Do you have an encore career in you? An interest you’ve always wanted to pursue, if only you had the time? Maybe you’ve dreamed of becoming an author in your second career. Our guest, Jim Hockenberry, retired from a successful corporate career at 55 and did just that, writing not one book, but three. He’s the author of an award-winning historical fiction trilogy.
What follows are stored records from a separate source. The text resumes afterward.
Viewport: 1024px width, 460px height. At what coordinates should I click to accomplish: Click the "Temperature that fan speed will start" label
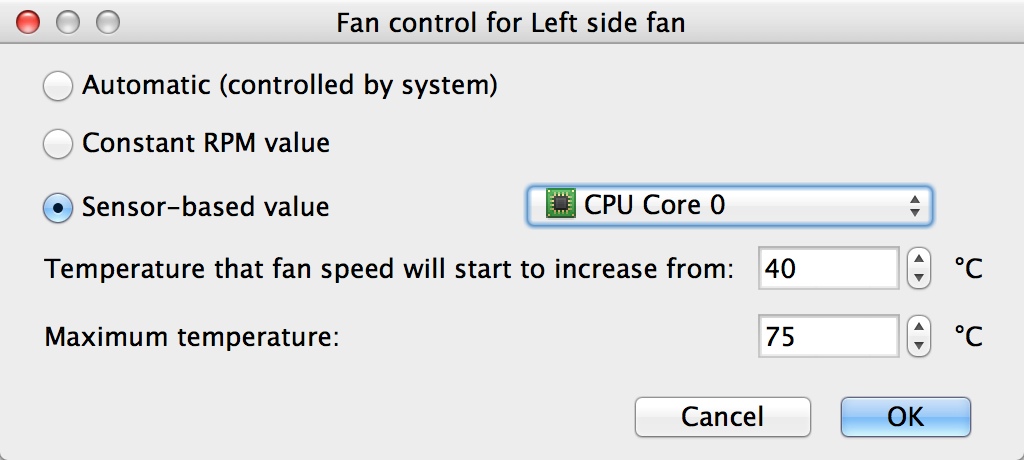click(390, 269)
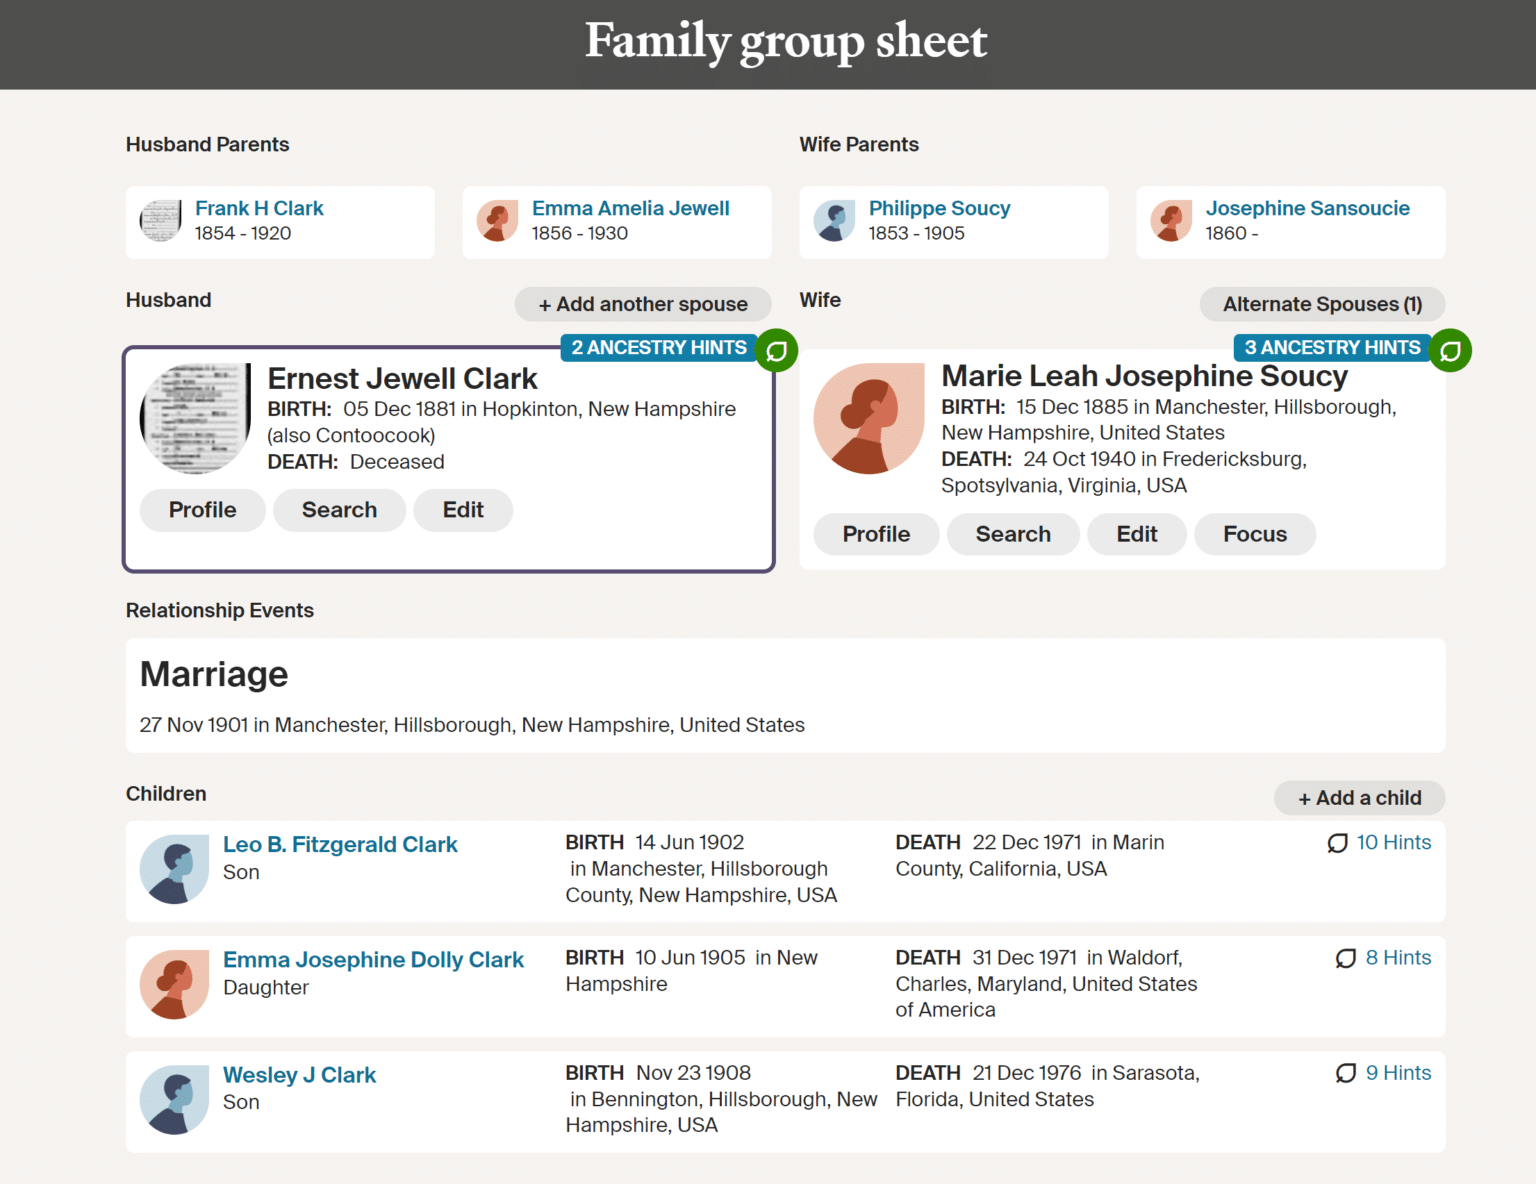1536x1184 pixels.
Task: Click Josephine Sansoucie's portrait avatar
Action: point(1172,221)

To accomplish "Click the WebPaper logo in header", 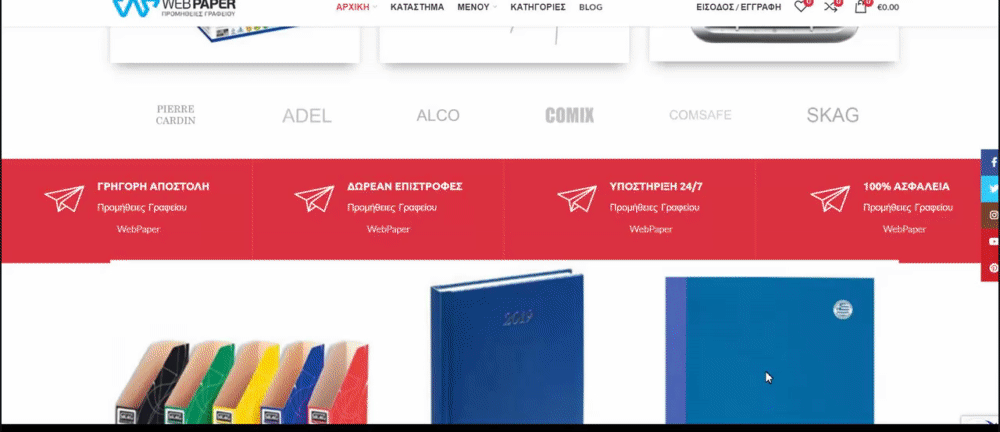I will click(174, 8).
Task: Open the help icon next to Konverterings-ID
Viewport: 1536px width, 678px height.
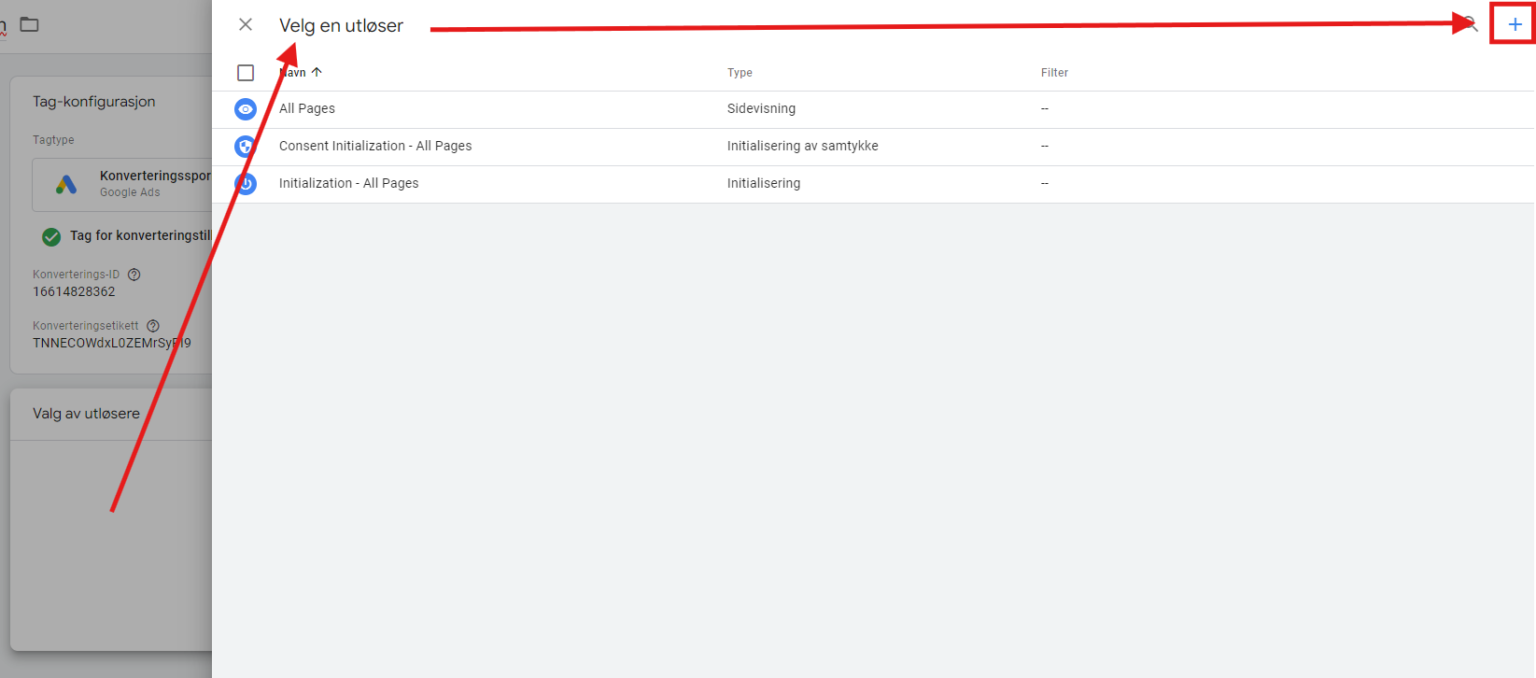Action: click(x=134, y=274)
Jim joins us from Princeton, New Jersey.
James Hockenberry, of Princeton, NJ, grew up in Bronxville, just outside of NYC. Bronxville is featured in a chapter of his first thriller, Over Here. James has authored an award-winning “World War One Intrigue Series”. The historical fiction series interweaves three of his long-time passions: history, literature, and his German-American roots. He has lectured locally on World War One, including at the State Library in Trenton and the Princeton Present Day Club. A career financial executive, with degrees from Lafayette College and Columbia University, he began as a CPA with Ernst & Young. After moving to W. R. Grace, they transferred him to their European Headquarters in Lausanne, Switzerland where he lived for 15 years. He returned to the US, put his financial career behind him, and began to research history and write thrillers. For the last fifteen years, he has run the Princeton Chapter of the Financial Network Group (FENG) with over 2,200 members.
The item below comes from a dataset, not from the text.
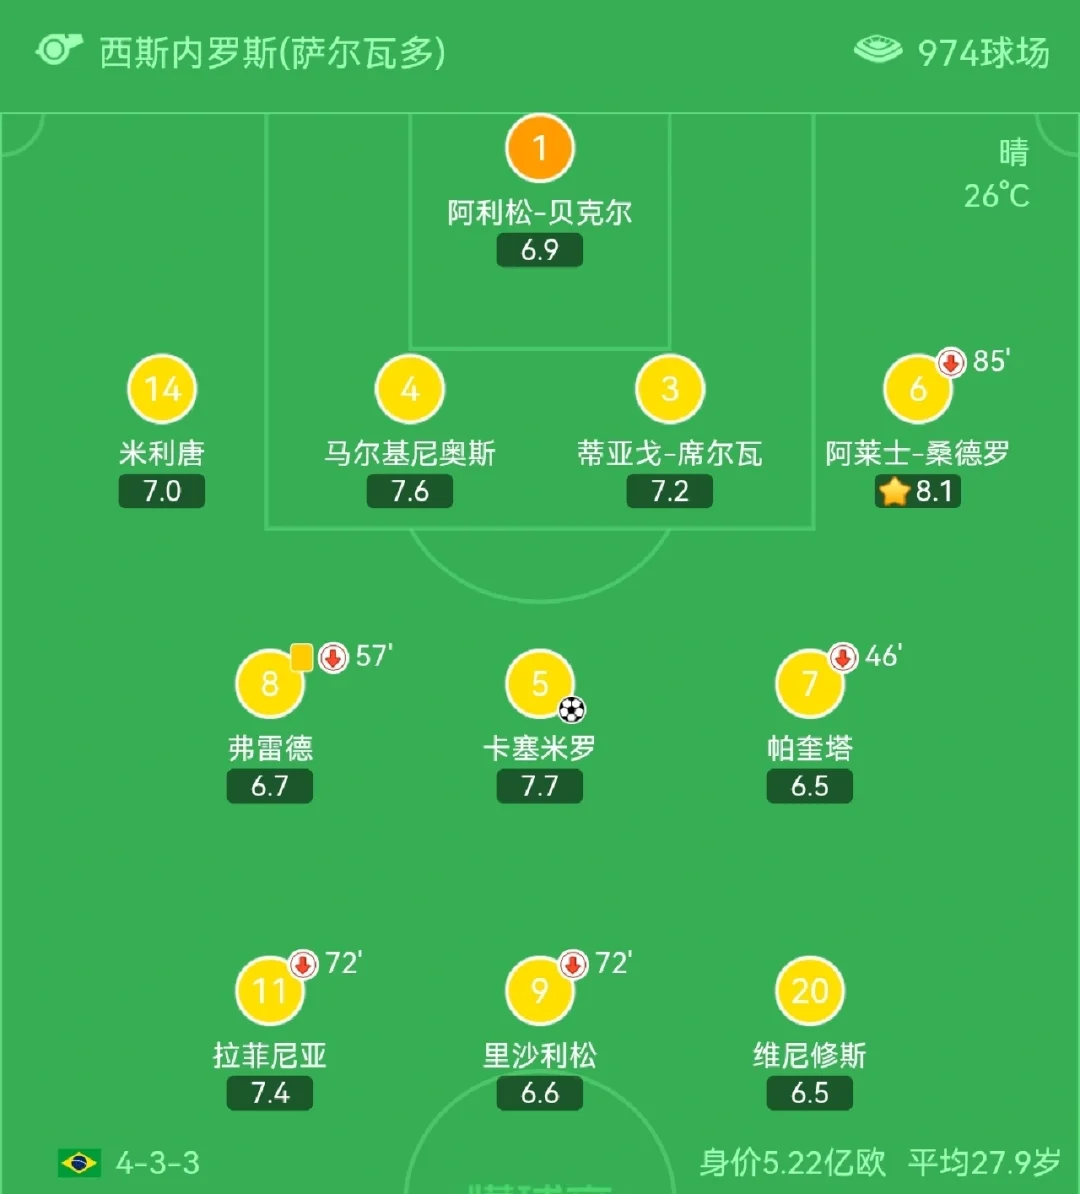
Task: Tap the yellow card on 弗雷德
Action: pyautogui.click(x=301, y=657)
On Becoming an Author as a Second Act
“Well, let me just say first, it’s not really a question of how I did it, but why it took so long. I had a successful and rewarding business career coming out of graduate school and that took me to age 55. At that point, I was financially secure and I wanted to adjust my life and balance priorities. I had always wanted to write a book. So I made the change from a financial executive to a writer and I never looked back. So I never really walked away from my financial career. What I would rather say is it reached a natural conclusion and I moved in a different direction. One of your guests in the past (Dr. Barbara O’Neill) has talked about the term, FIND – F-I-N-D – Financial Independence, New Directions – and that’s what I’ve done. But I like to use the term re-tire (re- dash- tire). What I mean by that is you put four new tires on your car, and drive off to your future life.”
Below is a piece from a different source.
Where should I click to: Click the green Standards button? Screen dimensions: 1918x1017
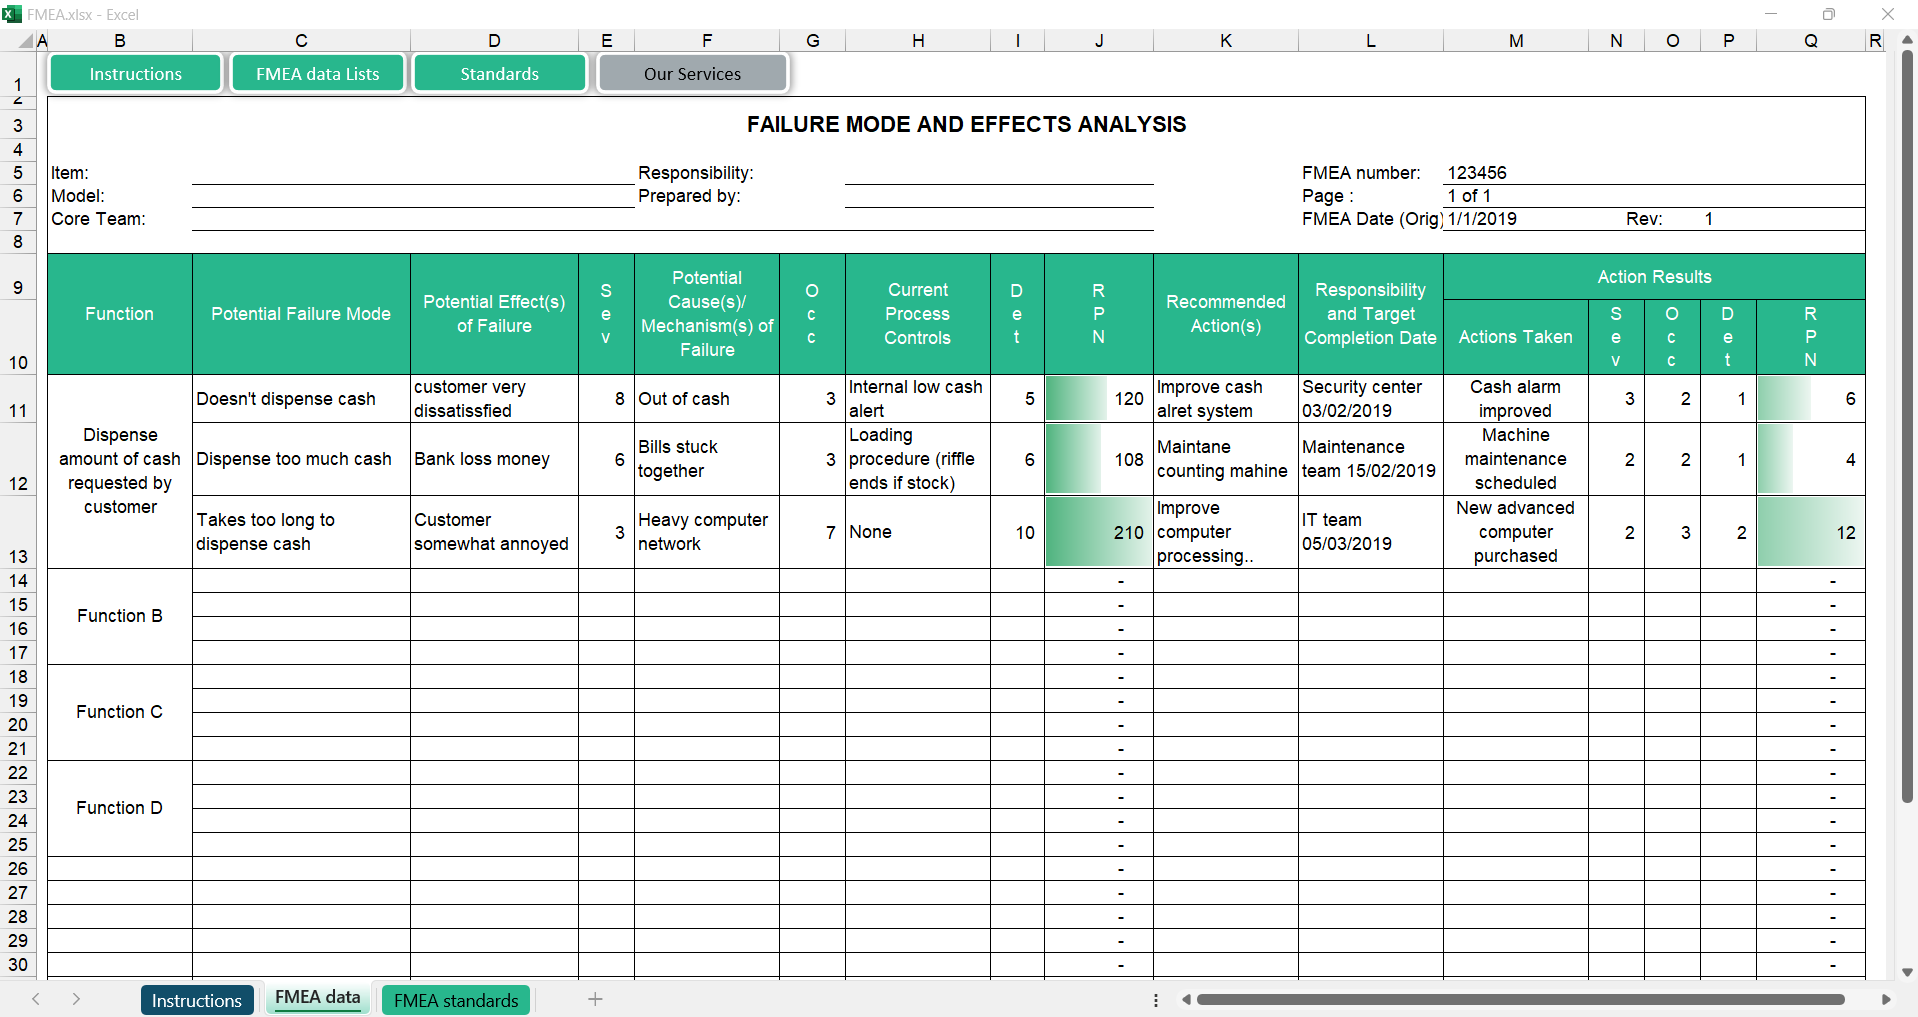[x=499, y=74]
“And I would say if there’s a motto for networking, it’s ‘What goes around, comes around.’ Somebody helps somebody, and they help somebody else, and that person might help me back. And for me, it’s a way of giving back on what I call skills of life that I have learned. Which is interesting because I brought some of those skills back into my author gig. Some of them might be personal branding. It’s very important for an executive to be able to do that. And if I learned one thing it was this: the only thing you can control is how you feel about things. If you go into a pitch to an agent, or if you go into an interview, and you’ve got a bad attitude, you’re not going to go anywhere. Writing is a people business. Finance is a people business. You’ve got to have a good attitude – and that’s really important how you shape it.”
On Trying New Things
“I’ve got friends coming out of corporate America who are bored. They never had another interest. They can’t find anything to do. It’s really funny to me, very sad. I’ve always had new ideas to pursue. Another thing is you got to embrace new things, learn new skills. I don’t care what that is – if it’s woodworking, if it’s painting, or if it’s gardening, which my mother loves to do in her later age. For me, it was writing books. And so what you’ve got to do is you got to experiment. You’ve got to test things…The other thing that I think is very important, I’ve learned this again through FENG, is you’ve got to reach out to other people. They can help you. So for example, if you’re not sure where you want to go, talk to your friends, to your spouse. You know me, you know my interests, where do you think I should go? Oh, because you’re like such and such and such. You might want to do this… I don’t care what it is, but other people can help you. It’s a matter of listening and accepting their advice. You don’t have to take it, but I have found other people could be 10 many times more perceptive about where I should go than I am myself. So reach out to others. And the other thing I tell people is, get out the door, do things. I don’t care what it is. When you get out the door, things happen. You can never know what that might be, who you might meet, who you might talk to. And it’s so invaluable. You never know who can help you. And that’s important. So just go out, find things.”